▶ _THE PROBLEM_
Reproduce each of the records below word for word, leaving out the pictures.

=== RECORD LIST ===

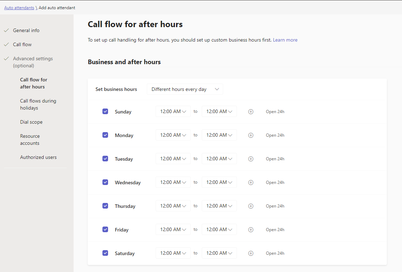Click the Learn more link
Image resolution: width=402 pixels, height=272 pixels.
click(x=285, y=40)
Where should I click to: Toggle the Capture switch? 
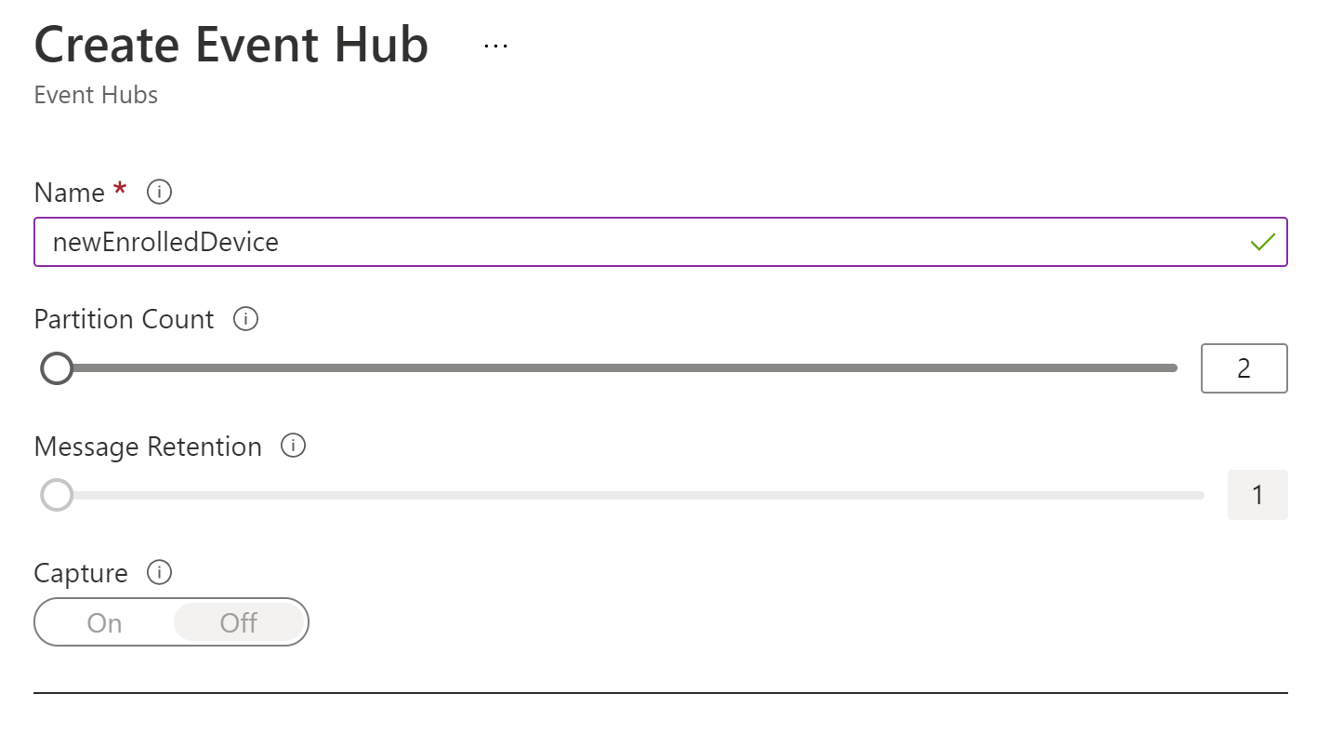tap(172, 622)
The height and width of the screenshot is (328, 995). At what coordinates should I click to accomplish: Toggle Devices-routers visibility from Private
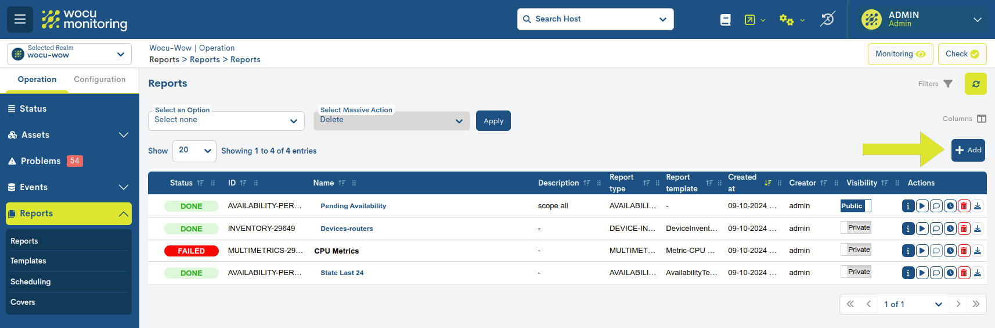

===

▶ _EXERCISE OUTPUT_
Click the Learn more link
Image resolution: width=402 pixels, height=272 pixels.
click(x=285, y=40)
Where should I click to: Toggle the Capture switch? 
tap(172, 622)
The height and width of the screenshot is (328, 995). At what coordinates should I click to accomplish: Toggle Devices-routers visibility from Private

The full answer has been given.